Few investments did better in 2024 than gold, which is wrapping up its best year since 2010 and one of its largest annual gains on record. Wall Street’s gold bugs think prices will climb even higher in 2025.

Prices for the precious metal are up 27% in 2024 to $2,617.20 a troy ounce. That is better than the S&P 500’s 25% gain and not far behind the 31% increase of the technology-stock-laden Nasdaq Composite Index.

Gold futures hit a record ahead of the U.S. presidential election but have declined since then. That was expected, though, as investors who had been nervous about the election’s outcome moved money from the haven and back into riskier assets.
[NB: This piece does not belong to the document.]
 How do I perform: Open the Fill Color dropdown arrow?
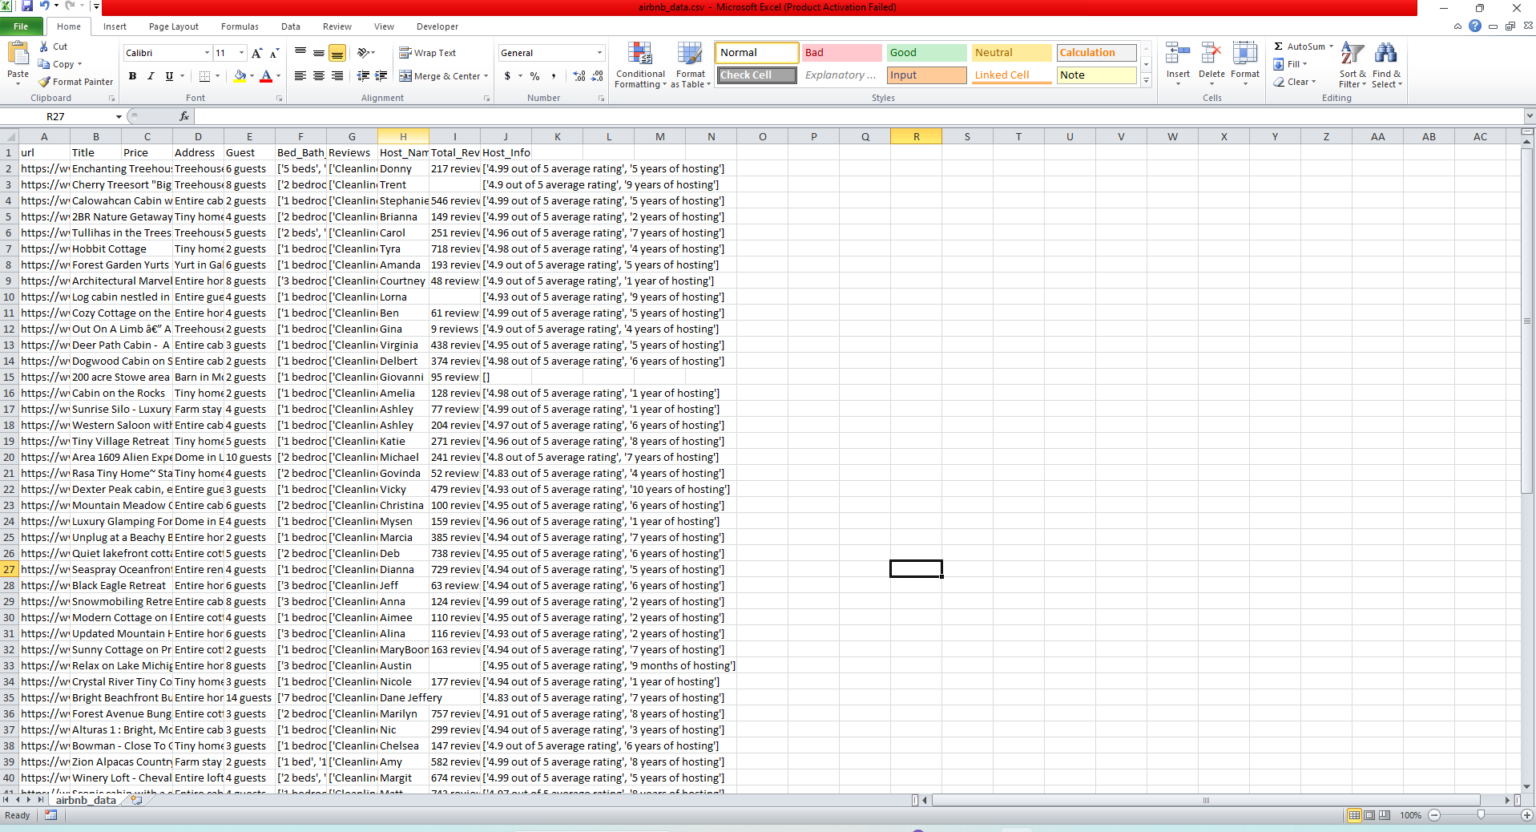click(x=250, y=75)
Analysts at JPMorgan, Goldman Sachs and Citigroup share a price target of $3,000. Here are some of their reasons:

The extent to which the Federal Reserve cuts interest rates remains to be determined, but investors expect further reductions in 2025. The lower rates get, the lower the opportunity cost of owning gold, which pays no interest or dividends.

Analysts expect some portion of the $6.7 trillion held in money-market funds to find its way into exchange-traded funds that hold gold, such as SPDR Gold Shares, as investors become disenchanted with declining yields. “This is the most bullish part of the cycle for gold,” said Greg Shearer, head of base- and precious-metals strategy at JPMorgan.

Investors large and small tend to flock to gold in times of heightened conflict. And there is plenty of that headed into 2025, from wars in the Middle East and Ukraine to President-elect Donald Trump’s vows to escalate trade disputes with China and other countries. The prospect that inflation will flare up again also has investors on edge.

Investors in China have been especially enthusiastic about buying gold lately, given the country’s slumping economy and stocks, as well as Trump’s threats to levy tariffs on its exports to the U.S.

Central banks around the world, especially in countries that have strained relationships with the West, have been gobbling up gold. China, in particular, is a powerful source of demand, with official gold reserves more than tripling since 2008, according to Goldman Sachs.

Western sanctions on Russia after it started its full-scale invasion of Ukraine in 2022 prompted some central banks to move away from dollar-based assets. Instead, they are keeping more of their reserves at hand and in an asset, gold, that is beyond the reach of foreigners.